- In the last three decades, intensive care units (ICUs) and critical care researchers have amassed a body of pathophysiologic knowledge that has advanced the care of critically ill patients. Severity of illness scoring systems are tools that have been designed both to predict and to evaluate, from multiple perspectives, the outcomes of critically ill patients.
- Most of these scoring systems have evolved from multivariate regression analysis applied to large clinical databases to identify the most relevant factors for prediction of mortality. Scoring systems are then validated by prospective application to other patient populations.
- The ideal components of a scoring system are data collected during the course of routine patient management that are easily measured, objective, and reproducible.
- The most widely applied scoring systems in adults at the present time are the Acute Physiology and Chronic Health Evaluation (APACHE), the Mortality Probability Models (MPM), Simplified Acute Physiology Score (SAPS), and Sequential Organ Failure Assessment (SOFA).
- The potential uses of severity-of-illness scoring systems as applied to patient groups include clinical investigation (to standardize or compare study groups), ICU administration (to guide resource allocation and budget), and assessment of ICU performance (to compare performance over time or between health care settings).
- The use of scores in the delivery of care to individual patients is controversial; in some studies the accuracy of prediction of outcomes of scoring systems is not greater than that of the individual clinician's judgment.

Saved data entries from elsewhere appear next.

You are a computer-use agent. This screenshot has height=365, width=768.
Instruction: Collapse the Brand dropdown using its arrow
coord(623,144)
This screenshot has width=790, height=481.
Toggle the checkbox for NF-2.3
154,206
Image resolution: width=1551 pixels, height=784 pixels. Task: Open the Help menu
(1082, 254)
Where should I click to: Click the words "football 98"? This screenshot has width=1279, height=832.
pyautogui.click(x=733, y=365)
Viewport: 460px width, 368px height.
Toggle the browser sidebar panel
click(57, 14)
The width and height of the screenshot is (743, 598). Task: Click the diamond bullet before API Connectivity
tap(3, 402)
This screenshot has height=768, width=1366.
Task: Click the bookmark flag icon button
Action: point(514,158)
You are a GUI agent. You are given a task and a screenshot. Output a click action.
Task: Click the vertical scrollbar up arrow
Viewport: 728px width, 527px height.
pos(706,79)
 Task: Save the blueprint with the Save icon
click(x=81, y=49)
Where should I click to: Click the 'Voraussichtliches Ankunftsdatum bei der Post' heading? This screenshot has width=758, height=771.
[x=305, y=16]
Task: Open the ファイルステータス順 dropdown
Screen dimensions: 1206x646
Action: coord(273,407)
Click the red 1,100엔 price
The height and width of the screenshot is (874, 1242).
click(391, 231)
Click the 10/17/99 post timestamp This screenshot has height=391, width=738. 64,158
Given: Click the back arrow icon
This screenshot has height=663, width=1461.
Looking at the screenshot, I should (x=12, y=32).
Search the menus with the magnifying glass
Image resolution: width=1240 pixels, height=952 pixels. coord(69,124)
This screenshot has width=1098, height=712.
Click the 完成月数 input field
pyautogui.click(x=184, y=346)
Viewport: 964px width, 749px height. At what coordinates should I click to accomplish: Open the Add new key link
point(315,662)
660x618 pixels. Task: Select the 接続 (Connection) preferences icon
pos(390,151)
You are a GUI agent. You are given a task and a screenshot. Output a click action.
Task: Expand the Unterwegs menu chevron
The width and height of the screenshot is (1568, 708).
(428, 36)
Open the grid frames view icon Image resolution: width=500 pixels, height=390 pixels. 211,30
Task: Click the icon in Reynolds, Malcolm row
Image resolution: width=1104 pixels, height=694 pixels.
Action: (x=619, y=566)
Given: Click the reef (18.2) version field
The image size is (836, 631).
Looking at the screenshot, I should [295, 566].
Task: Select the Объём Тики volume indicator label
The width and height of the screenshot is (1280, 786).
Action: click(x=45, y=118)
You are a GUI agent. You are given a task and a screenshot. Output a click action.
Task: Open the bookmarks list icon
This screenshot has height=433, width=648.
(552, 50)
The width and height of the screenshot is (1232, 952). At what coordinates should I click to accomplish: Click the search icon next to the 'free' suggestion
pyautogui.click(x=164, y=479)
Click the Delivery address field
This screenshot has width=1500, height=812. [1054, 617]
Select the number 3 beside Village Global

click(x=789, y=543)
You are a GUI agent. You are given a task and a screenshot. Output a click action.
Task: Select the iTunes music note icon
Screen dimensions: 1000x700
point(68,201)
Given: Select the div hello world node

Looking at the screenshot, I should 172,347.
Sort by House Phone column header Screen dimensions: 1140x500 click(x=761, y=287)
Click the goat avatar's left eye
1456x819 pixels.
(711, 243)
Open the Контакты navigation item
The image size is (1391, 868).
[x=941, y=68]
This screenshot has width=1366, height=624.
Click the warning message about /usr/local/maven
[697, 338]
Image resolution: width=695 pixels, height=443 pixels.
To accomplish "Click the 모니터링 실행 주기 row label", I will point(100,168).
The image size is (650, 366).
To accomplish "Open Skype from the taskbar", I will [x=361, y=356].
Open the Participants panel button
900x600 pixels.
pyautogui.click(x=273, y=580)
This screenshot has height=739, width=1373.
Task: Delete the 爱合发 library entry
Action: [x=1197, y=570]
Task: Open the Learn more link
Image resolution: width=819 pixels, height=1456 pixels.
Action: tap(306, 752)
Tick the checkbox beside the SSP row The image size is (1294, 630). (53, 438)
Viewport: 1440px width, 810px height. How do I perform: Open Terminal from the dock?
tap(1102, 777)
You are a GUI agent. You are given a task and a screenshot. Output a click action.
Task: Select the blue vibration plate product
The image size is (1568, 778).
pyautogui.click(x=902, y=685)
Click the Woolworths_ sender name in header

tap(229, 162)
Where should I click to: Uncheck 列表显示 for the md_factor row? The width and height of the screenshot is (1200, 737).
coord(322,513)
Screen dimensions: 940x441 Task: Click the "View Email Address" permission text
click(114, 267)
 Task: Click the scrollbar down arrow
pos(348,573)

Severity-of-illness scoring systems were developed to evaluate the delivery of care and provide prediction of outcome of groups of critically ill patients who are admitted to intensive care units (ICUs). The purpose of this chapter is to review the scientific basis for these scoring systems and to make recommendations for their use. While there is a growing recognition that when properly administered, these tools are useful in assessing and comparing patient populations with diverse critical illnesses, their use for predicting individual patient outcome is controversial and unresolved.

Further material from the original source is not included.